>> BEGIN Source material

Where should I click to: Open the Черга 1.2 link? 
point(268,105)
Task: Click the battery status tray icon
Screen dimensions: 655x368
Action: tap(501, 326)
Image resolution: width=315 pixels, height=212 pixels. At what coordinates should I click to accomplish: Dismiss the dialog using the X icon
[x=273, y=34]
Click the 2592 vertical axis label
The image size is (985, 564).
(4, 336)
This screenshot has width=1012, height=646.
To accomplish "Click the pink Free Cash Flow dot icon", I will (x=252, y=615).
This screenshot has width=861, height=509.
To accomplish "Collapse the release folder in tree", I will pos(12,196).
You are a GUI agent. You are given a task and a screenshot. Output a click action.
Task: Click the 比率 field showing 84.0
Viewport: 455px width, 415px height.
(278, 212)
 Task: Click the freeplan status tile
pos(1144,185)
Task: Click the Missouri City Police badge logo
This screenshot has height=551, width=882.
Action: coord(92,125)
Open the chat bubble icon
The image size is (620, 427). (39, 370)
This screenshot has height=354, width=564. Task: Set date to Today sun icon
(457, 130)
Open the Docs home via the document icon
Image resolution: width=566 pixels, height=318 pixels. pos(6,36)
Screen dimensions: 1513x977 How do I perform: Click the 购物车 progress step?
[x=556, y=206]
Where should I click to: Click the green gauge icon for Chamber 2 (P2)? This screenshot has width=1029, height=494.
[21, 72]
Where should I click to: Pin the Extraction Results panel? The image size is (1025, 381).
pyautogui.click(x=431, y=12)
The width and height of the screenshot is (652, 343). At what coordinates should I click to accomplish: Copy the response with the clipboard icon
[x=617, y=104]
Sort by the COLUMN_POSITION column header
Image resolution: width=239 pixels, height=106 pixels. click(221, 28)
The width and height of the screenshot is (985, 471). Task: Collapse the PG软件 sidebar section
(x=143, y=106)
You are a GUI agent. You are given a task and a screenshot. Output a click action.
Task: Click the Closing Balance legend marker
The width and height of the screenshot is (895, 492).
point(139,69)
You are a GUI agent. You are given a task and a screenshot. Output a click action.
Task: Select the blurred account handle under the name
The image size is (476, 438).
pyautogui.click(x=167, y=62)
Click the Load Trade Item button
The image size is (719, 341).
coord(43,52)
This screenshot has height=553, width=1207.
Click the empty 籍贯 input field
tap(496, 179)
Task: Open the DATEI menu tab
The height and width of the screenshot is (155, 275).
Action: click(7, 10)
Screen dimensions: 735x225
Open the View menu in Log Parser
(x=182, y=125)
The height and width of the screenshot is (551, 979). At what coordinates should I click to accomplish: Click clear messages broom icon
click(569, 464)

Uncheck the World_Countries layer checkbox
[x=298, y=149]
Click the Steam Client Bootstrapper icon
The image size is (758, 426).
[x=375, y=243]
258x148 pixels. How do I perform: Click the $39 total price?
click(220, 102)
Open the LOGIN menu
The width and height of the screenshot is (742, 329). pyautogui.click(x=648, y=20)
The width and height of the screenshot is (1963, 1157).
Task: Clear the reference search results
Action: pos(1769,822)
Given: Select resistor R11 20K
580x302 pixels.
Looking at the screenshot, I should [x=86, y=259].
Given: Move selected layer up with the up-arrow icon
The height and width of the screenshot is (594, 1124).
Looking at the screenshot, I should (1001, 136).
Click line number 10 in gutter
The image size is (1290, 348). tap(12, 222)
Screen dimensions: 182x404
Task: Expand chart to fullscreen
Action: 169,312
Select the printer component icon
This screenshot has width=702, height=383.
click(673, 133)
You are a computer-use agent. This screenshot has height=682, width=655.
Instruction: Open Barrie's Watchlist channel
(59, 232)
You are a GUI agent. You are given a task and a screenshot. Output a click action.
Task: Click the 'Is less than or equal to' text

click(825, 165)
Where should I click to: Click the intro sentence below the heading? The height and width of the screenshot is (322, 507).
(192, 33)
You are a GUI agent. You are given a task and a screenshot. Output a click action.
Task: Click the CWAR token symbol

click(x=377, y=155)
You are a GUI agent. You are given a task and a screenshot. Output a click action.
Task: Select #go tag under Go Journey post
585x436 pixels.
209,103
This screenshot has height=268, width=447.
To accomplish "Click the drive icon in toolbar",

>> END Source material

| Exercise prompt |
Copy every line of the listing above that contains the word "Where", matching case exactly.

| Complete answer |
Where should I click to: Open the Черга 1.2 link? 
Where should I click to: Click the green gauge icon for Chamber 2 (P2)? This screenshot has width=1029, height=494.
Where should I click to: Pin the Extraction Results panel? The image size is (1025, 381).
Where should I click to: Click the intro sentence below the heading? The height and width of the screenshot is (322, 507).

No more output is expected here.